Abb. 7: Alles fest: Saiten und Reiter werden ohne Spiel geklemmt

DIE BASICS

Als Optimierungskandidat kommt eine farbenfrohe, nagelneue Charvel (Abb. 8) wie gerufen. Der Eigentümer vermisst noch etwas Geschmeidigkeit in Sachen Spielkomfort. Selbsteingeleitete Tuning-Versuche des technisch durchaus versierten Besitzers scheiterten – da muss mehr drin sein.

Abb. 8: Farbenfroher Optimierungskandidat: Charvel mit Locking-System

Um die Gitarre besser kennenzulernen, wird sie erst einmal auf Stimmung gebracht.

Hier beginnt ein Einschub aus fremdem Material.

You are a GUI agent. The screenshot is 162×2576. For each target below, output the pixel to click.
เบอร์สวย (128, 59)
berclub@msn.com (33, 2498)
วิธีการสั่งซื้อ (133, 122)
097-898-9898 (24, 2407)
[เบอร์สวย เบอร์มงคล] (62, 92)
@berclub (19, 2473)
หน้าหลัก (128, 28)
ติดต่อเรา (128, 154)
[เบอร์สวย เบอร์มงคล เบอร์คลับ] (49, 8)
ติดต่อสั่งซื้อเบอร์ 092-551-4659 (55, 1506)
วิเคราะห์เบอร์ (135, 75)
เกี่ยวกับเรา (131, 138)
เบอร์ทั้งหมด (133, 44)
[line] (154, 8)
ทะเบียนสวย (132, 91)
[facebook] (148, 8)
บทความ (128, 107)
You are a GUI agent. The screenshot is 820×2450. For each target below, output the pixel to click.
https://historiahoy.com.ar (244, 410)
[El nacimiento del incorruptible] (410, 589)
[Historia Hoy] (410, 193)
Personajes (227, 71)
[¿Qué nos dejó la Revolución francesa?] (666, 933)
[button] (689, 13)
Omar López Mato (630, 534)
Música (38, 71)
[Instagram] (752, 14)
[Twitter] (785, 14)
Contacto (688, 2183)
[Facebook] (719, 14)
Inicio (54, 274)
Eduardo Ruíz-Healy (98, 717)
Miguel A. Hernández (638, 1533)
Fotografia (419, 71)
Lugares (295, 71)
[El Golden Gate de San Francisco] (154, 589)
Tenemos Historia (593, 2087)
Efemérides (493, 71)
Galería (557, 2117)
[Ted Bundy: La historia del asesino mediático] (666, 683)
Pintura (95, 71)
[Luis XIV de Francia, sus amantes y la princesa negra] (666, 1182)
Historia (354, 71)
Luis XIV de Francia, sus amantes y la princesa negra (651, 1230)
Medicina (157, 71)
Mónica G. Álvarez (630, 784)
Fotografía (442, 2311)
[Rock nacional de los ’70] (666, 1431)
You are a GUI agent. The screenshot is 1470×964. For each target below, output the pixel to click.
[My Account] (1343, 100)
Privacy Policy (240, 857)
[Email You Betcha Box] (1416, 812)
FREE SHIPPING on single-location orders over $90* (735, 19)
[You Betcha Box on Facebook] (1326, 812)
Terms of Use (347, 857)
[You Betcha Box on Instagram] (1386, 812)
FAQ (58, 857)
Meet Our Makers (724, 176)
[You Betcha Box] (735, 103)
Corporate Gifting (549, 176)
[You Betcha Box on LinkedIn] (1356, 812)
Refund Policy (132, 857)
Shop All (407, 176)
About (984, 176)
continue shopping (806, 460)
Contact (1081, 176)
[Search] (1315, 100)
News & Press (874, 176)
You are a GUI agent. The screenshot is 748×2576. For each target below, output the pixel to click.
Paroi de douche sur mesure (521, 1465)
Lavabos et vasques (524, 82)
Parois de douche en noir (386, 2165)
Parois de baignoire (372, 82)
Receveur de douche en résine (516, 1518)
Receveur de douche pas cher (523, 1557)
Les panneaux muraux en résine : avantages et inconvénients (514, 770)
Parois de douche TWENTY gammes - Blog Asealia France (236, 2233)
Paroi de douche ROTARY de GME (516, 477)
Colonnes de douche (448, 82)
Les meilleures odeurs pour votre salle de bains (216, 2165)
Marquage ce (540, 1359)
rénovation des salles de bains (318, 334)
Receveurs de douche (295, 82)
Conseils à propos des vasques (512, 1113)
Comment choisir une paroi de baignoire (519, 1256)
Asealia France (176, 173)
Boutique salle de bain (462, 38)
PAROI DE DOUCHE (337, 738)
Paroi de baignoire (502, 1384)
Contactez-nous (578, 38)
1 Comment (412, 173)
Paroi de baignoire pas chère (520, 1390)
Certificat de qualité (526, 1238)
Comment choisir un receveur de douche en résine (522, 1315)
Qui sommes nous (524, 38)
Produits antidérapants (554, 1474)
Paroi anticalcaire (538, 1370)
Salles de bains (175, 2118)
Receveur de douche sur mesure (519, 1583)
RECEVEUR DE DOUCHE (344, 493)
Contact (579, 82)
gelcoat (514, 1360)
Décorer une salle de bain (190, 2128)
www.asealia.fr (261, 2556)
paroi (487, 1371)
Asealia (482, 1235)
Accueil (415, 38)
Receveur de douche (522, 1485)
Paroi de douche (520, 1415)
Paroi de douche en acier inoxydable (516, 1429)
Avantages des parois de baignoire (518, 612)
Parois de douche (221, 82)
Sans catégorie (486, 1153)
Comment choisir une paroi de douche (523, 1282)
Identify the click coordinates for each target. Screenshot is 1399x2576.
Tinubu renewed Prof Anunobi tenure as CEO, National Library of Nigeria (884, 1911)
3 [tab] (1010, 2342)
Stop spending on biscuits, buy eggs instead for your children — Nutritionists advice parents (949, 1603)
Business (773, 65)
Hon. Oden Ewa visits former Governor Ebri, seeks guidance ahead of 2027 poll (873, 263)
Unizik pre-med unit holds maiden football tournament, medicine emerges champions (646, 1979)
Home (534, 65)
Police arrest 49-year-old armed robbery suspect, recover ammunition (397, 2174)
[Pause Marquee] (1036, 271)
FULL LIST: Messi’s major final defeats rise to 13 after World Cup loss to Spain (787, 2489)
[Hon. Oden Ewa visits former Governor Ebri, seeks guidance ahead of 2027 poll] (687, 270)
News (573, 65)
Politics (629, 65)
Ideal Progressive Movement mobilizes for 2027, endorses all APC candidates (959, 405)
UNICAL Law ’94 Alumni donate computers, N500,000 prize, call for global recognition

Dieser Vorgang ist etwas umfangreicher als bei traditionellen Gitarren, besteht im Grunde aber auch nur aus den drei folgenden Schritten:

1. Bei geöffnetem Klemmsattel wird die Gitarre ganz herkömmlich gestimmt. (Abb. 9)

Abb. 9: Schritt 1 – wie gehabt: Stimmen an den Mechaniken

2. Anschließend werden die Klemmschrauben am Sattel handfest angezogen. (Abb. 10)

Abb. 10: Schritt 2 – Klemmen am Sattel

Beim Anziehen der Schrauben kommt es in der Regel zu einer leichten Verstimmung der Gitarre, was dann im folgenden Schritt

3. Nachstimmen an den Finetunern (Abb. 11)

nachjustiert werden kann.

Abb. 11: Schritt 3 – Nachstimmen an den Finetunern

Dieser Stimmvorgang wirkt im Ansatz ggf. etwas kompliziert, geht aber nach einiger Übung in Routine über – auch wenn es bei den ersten Anwendungen nicht ganz so gradlinig zur guten Stimmung führt. Das gibt sich.

Einmal auf Stimmung gebracht, zeigt die Charvel einen recht hoch montierten Klemmsattel (Abb. 12), den ich als mögliche Ursache für die fehlende Geschmeidigkeit einkreise. In Absprache mit dem Kunden bekommt die Charvel ein komplettes Finetuning. Aber jetzt erst einmal eine kurze Pause, bevor es dann mit der Problematik an und um den Klemmsattel weitergeht.

Abb. 12: Lässt keine Geschmeidigkeit aufkommen: Zu hoch montierter Klemmsattel.